Reste « La Dernière Bobine », qui clôt le recueil sur une note toute différente. Ce scénario ne s’inspire en effet pas directement d’un classique du cinéma d’épouvante hollywoodien des années 1920-1930, mais se veut un hommage à ceux qui l’ont fait (les allusions sont flagrantes). Les investigateurs sont en effet engagés pour arrêter la production d’un film intitulé… L’Appel de Cthulhu. Cela cache-t-il une manifestation du Mythe ? Quelles seraient les conséquences d’un tel film sur la santé mentale des spectateurs ? Le FBI a les mains liées, aux investigateurs d’agir, soit en « fouillant les poubelles », soit en établissant un lien entre le culte de Cthulhu et cette production.

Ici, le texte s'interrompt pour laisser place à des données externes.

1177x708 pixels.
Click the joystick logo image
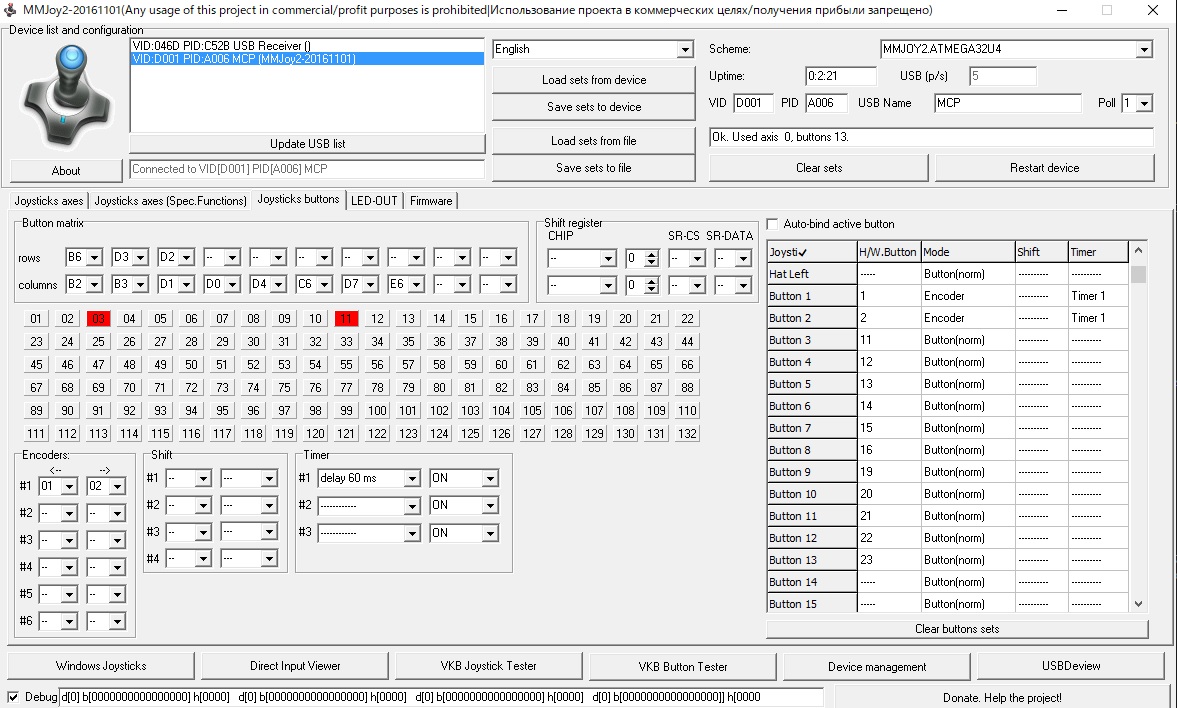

Ce scénario, assez original, est cette fois tout sauf dirigiste – à vrai dire, il ne consiste presque qu’en une liste de PNJ. Mais, pour le coup, il m’a l’air diablement intéressant.

 

 N’empêche, si l’on excepte deux, trois réussites, Ombres sur Filmland est un supplément très décevant au regard de ses ambitions… Ce n’est pas encore le bon supplément pour Cthulhu « système Gumshoe » que j’attendais. On verra bientôt ce qu’il en sera avec L’Affaire Armitage.